> **Objective**: List every line in the items below that contains the word "Task".

╭─ Information provided

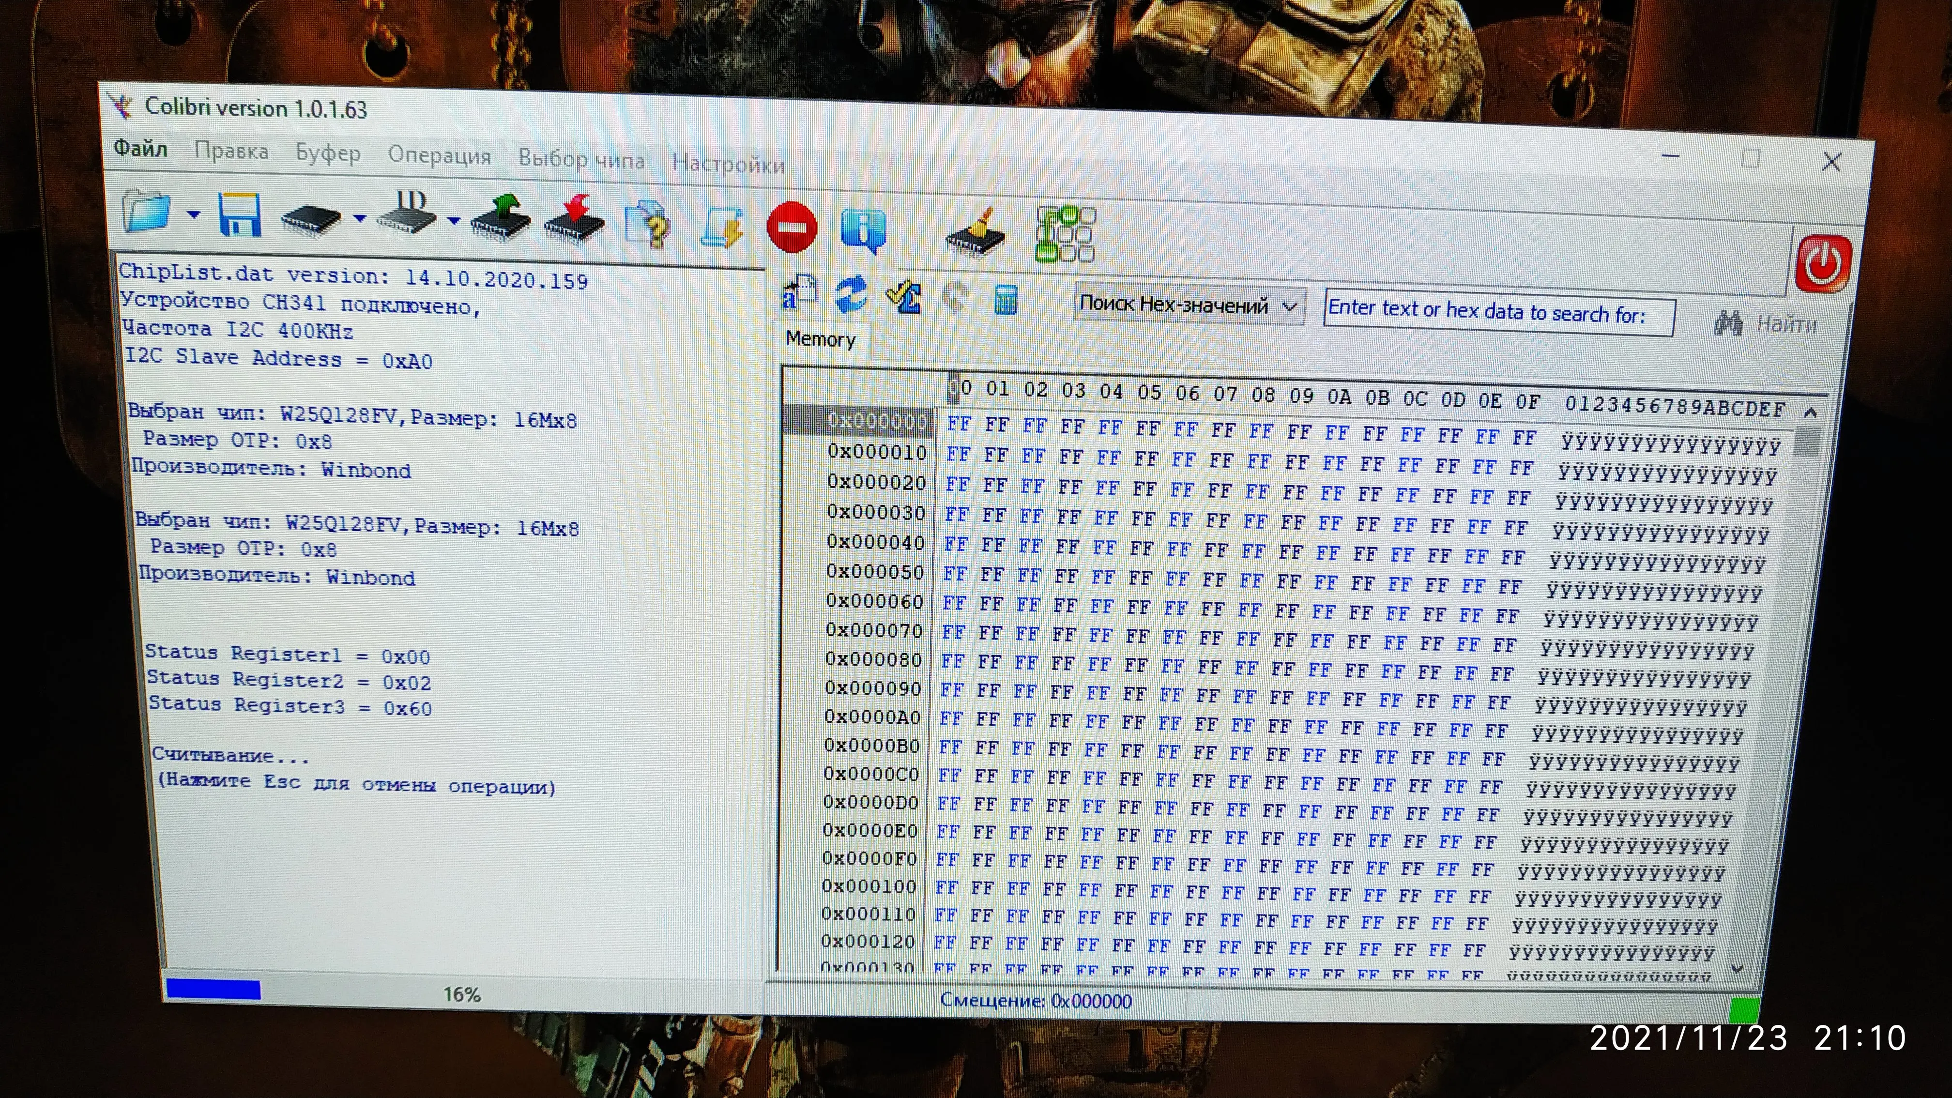
Task: Click the Найти search button
Action: coord(1766,324)
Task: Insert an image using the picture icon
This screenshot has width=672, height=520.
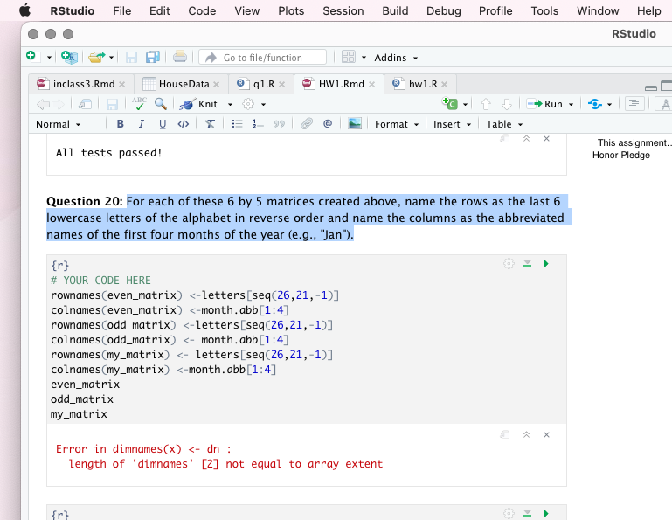Action: tap(355, 124)
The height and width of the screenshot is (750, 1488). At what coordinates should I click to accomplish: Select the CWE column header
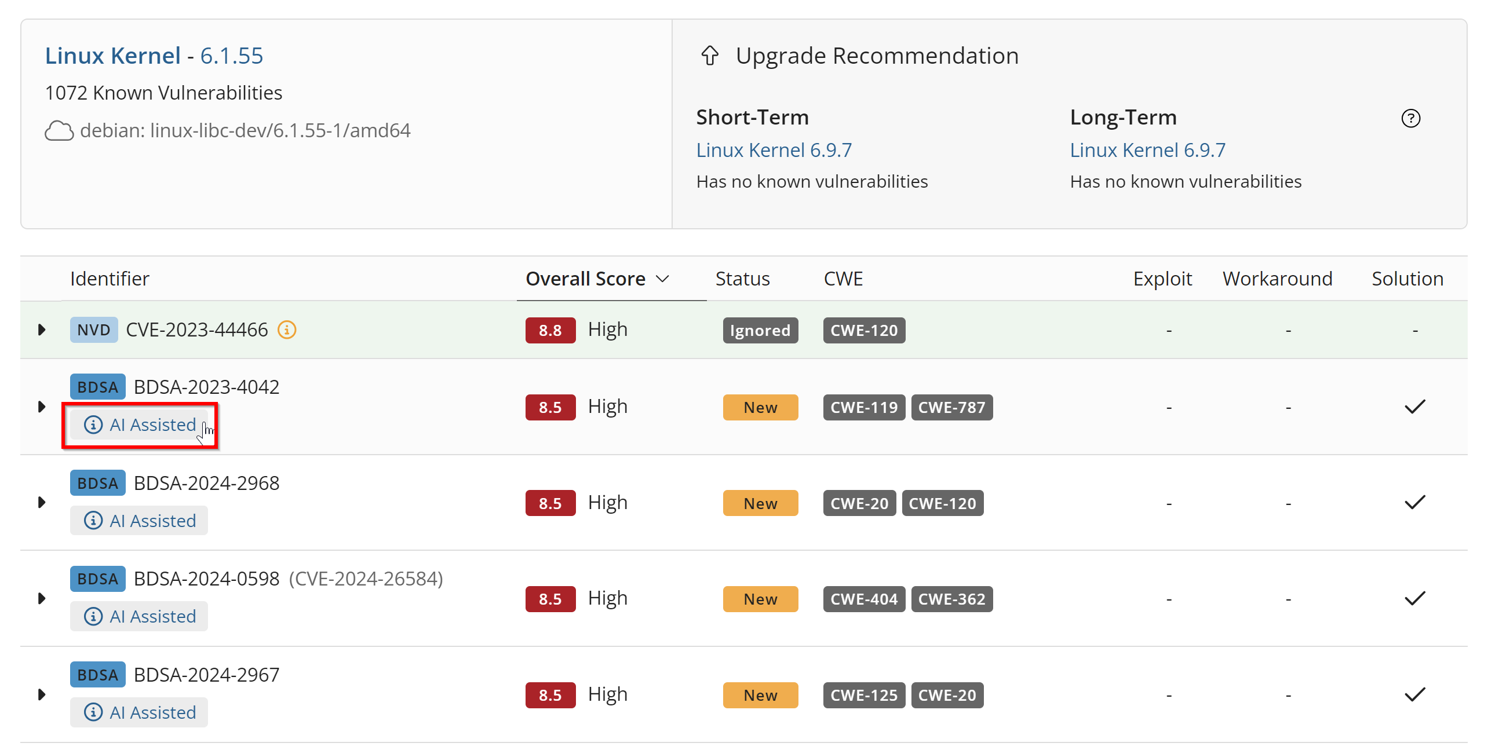[843, 279]

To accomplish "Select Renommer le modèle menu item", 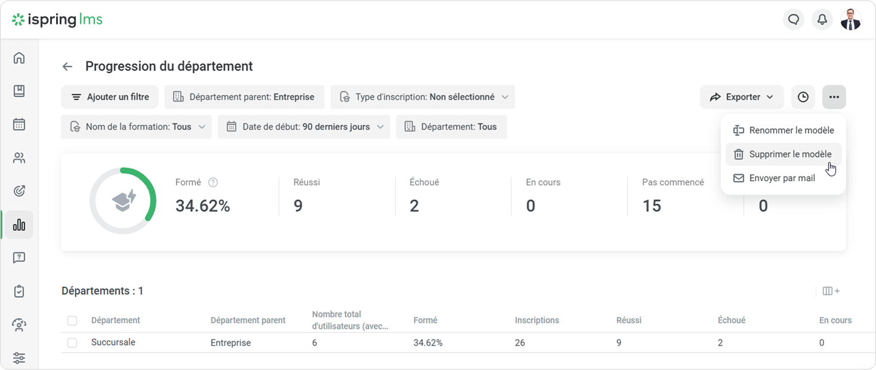I will (783, 131).
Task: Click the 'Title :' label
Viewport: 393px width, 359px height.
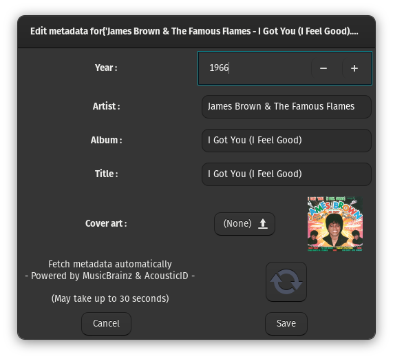Action: tap(106, 174)
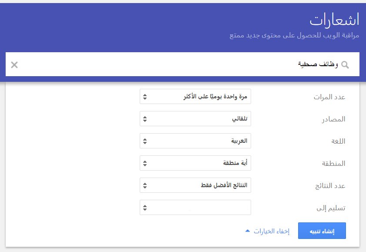The image size is (366, 252).
Task: Open the اللغة language dropdown
Action: click(195, 141)
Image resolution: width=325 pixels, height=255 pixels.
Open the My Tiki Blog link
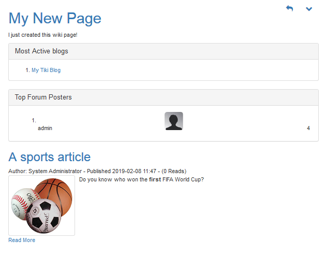pos(46,70)
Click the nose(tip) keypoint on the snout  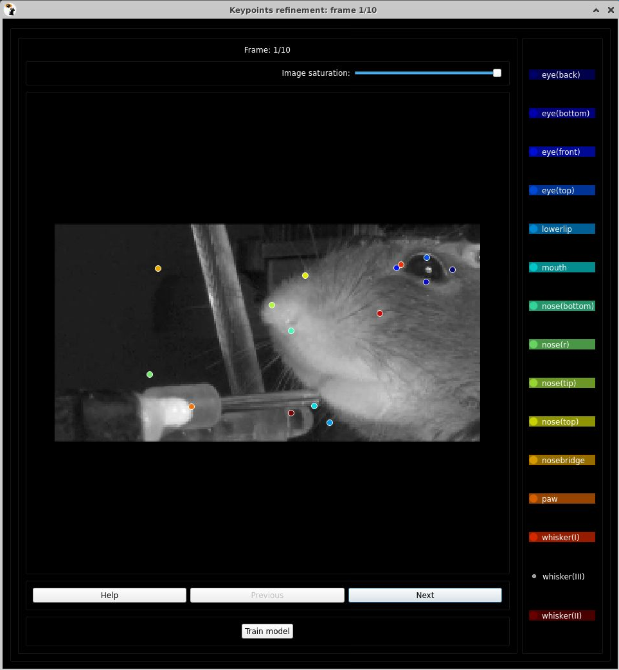271,305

╰─

> **Exercise solution**:
Task: Click the Найти search button
Task: Insert an image using the picture icon
Task: Click the 'Title :' label
Task: Open the اللغة language dropdown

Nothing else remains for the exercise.